The Anti-Freeze Rock Out reigned supreme: It featured more
than 20 bands at a handful of Saratoga Springs venues, and
hoards of winter-weary music-loving folk attended.
The pair wanted to do it again last winter, but winter became
spring, spring became summer . . . But now they’re on it.
And it seems as if the wait was worth it. They’ve enlisted
the help of another music fiend, John Suvannavejh, to help
make this Rockout (it’s not cold enough for the anti-freeze)

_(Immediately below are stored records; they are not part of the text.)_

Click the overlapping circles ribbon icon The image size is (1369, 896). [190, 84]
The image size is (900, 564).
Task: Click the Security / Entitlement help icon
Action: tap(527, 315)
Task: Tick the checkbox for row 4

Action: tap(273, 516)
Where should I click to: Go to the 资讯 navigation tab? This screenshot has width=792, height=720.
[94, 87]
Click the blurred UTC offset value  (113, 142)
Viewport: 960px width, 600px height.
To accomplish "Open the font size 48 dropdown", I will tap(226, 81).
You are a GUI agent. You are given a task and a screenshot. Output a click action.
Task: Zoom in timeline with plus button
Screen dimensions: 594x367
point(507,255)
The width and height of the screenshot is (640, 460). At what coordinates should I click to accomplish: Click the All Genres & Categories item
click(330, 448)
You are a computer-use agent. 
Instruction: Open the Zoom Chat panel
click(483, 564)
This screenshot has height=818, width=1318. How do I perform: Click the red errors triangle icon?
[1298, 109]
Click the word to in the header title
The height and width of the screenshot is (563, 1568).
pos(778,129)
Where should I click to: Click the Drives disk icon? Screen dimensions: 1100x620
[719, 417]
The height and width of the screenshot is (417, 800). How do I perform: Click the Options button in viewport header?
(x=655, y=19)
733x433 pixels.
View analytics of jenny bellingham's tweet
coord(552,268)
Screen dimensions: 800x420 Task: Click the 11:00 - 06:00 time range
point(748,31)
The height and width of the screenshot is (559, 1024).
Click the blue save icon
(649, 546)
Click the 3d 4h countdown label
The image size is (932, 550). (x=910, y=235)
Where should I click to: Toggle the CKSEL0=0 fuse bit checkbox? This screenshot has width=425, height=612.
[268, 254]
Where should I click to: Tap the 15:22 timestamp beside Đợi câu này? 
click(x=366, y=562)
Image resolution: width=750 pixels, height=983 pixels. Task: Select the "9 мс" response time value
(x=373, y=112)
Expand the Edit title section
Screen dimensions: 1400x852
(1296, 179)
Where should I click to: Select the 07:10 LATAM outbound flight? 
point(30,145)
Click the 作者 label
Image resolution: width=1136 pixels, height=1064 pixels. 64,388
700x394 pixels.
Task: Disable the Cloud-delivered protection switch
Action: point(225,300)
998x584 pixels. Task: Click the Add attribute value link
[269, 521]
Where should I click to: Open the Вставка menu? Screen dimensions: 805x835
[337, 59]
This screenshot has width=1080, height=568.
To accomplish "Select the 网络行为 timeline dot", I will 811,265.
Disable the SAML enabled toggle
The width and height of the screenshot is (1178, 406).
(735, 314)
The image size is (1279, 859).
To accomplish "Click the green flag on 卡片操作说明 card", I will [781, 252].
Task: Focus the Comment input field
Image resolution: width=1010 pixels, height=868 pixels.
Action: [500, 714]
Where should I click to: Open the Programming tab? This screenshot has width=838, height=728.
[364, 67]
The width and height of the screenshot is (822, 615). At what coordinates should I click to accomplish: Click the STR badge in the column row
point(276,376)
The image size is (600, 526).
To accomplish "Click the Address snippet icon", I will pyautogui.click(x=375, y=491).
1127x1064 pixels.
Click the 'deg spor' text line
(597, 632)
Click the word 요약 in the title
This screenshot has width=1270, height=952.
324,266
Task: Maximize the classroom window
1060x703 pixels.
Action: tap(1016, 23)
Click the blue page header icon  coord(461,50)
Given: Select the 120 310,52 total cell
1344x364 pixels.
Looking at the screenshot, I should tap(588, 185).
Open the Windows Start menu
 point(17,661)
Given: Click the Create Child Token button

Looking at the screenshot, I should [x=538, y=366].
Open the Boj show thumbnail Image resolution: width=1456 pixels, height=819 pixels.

even bigger. The shows will take place in Saratoga, Troy and
Albany this time around—which will be next Friday and Saturday
(Nov. 7-8).
The Saratoga sites are: Last Vestige (437 Broadway), King’s
Tavern (241 Union Avenue), Falstaff’s (Skidmore College) and
Club Caroline (13 Caroline St.); Rockout Sites South are All
Sports in Troy (194 River St.) and Valentine’s (17 New Scotland
Ave., Albany).
Mixing their influences of Thin Lizzy and Mötörhead with rockabilly
abandon, the Supersuckers will play twice on Friday:
a free performance at Last Vestige (5 PM), and later, on the
bill with To Hell and Back and Until Sunday at
Valentine’s (upstairs, 10 PM). It’s nothing but garage-rock
downstairs at Valentine’s that night, with Boston-based Downbeat
5 and local troupe the Staynes (10 PM). Also at
10, the Day Jobs, 4 Minute Mile and Nero will
descend upon King’s Tavern.
The Saturday shows are mainly in Saratoga: Ohio-based glam
punks Cobra Verde will play at King’s Tavern, with
three local acts, mudflap-rockers Coal Palace Kings,
heavy-hooksters Small Axe and post-punk seizure rockers
the Wasted, sharing the bill. At Club Caroline, it’s
the Sixfifteens, the Trauma Queens and the Mitchells;
at Fallstaff’s, locals Pirate School (electrified Kamikaze
Hearts) and the Weigh Down will play; Scientific
Maps and Samantha DeBie will be at Last Vestige. Rockout
South will take place at All Sports, with garage legends the
Lyres and the Fleshtones, with our local garage
legends Thee Ummmm, opening.
Check out rockout.com for a complete schedule.
FILMMAKING
ON A SHOESTRING Area avant-garde experimental band and
multimedia project Wet Shoe- laces, who won
Best Homage to Pre-MTV Peter Gabriel in this year’s Best Of
for their Umbref Records release If Gods Were Stoned,
have been too busy to get soggy as of late. The Clifton Park-based
duo, Allen Bailey and Steve Gregory, landed a job scoring
Thunderbubble Pictures’ Chaos Monster and the Sun God,
a heartwarming tale of a job opportunity gone bad due to some
acid-spiked soda. The film is included on a DVD comp, Lawn
Chair Frontier, out on Thunderbubble. Umbref Records has
released the CD-soundtrack to Chaos Monster and the Sun
God, available on www.wetshoelaces.com. Go to www.thunderbubble.com
for the DVD. Bailey and Gregory hold film scoring near and
dear to their hearts, so this must have been a good time.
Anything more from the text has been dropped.